### Indexing: Creating a Chroma Vectorstore

In [1]:
%load_ext dotenv
%dotenv

In [2]:
from langchain.document_loaders import Docx2txtLoader
from langchain.text_splitter import MarkdownHeaderTextSplitter, CharacterTextSplitter
from langchain_openai.embeddings import OpenAIEmbeddings
from langchain_community.vectorstores import Chroma
from langchain.document_loaders.csv_loader import CSVLoader
from langchain_community.vectorstores import FAISS 

In [3]:
import pandas as pd
import torch

In [4]:
files = pd.read_csv("course_section_descriptions.csv", encoding='ANSI')

## Create text blobs and unite courses and sections

In [5]:
# Create a dictionary to map course IDs to course names
id_to_name = pd.Series(files.course_name.values,index=files.course_id).to_dict()

### Created weighted versions of the parameters

In [6]:
from sentence_transformers import SentenceTransformer
# Initialize the SentenceTransformer model
model = SentenceTransformer('all-MiniLM-L6-v2')

  from .autonotebook import tqdm as notebook_tqdm


In [7]:
import numpy as np

In [8]:
# Aggregate course data
course_agg = files.groupby('course_id').agg({
    'course_name': 'first',
    'course_slug': 'first',
    'course_description': 'first',
    'course_description_short': 'first',
    'course_technology': 'first',
    'course_topic': 'first',
    'course_instructor_quote': 'first',
    'section_name': lambda x: list(x),  # Assuming section_name is not already a string
    'section_description': ' '.join  # Combine section descriptions into one string
}).reset_index()


In [9]:
def create_course_embedding(row):
    # Weights
    weight_course_name = 5
    weight_section_name = 4
    weight_other = 1

    # Helper function to safely encode text or return a zero vector if text is None
    def safe_encode(text, weight):
        if text is None:
            # Return a zero vector if the text is None
            return np.zeros(model.get_sentence_embedding_dimension())
        else:
            # Otherwise, return the encoded text vector multiplied by its weight
            return model.encode(text) * weight

    # Generate embeddings for individual components with weights
    embedding_course_name = safe_encode(row['course_name'], weight_course_name)
    embedding_course_slug = safe_encode(row['course_slug'], weight_other)
    embedding_course_description = safe_encode(row['course_description'], weight_other)
    embedding_course_description_short = safe_encode(row['course_description_short'], weight_other)
    embedding_course_instructor_quote = safe_encode(row['course_instructor_quote'], weight_other)

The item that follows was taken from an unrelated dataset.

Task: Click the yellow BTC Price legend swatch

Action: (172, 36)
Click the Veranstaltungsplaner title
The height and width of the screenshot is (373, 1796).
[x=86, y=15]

    # Extract section names for the course from the dataframe (assuming 'df' is your original dataframe)
    section_names = files[files['course_id'] == row['course_id']]['section_name'].unique().tolist()

    # Generate embeddings for section names with weights
    embeddings_section_names = [safe_encode(name, weight_section_name) for name in section_names]

    # If there are no section names, create a zero vector
    if not embeddings_section_names:
        embeddings_section_names = [np.zeros(model.get_sentence_embedding_dimension())]

    # Average the section name embeddings
    embeddings_section_names = np.mean(embeddings_section_names, axis=0)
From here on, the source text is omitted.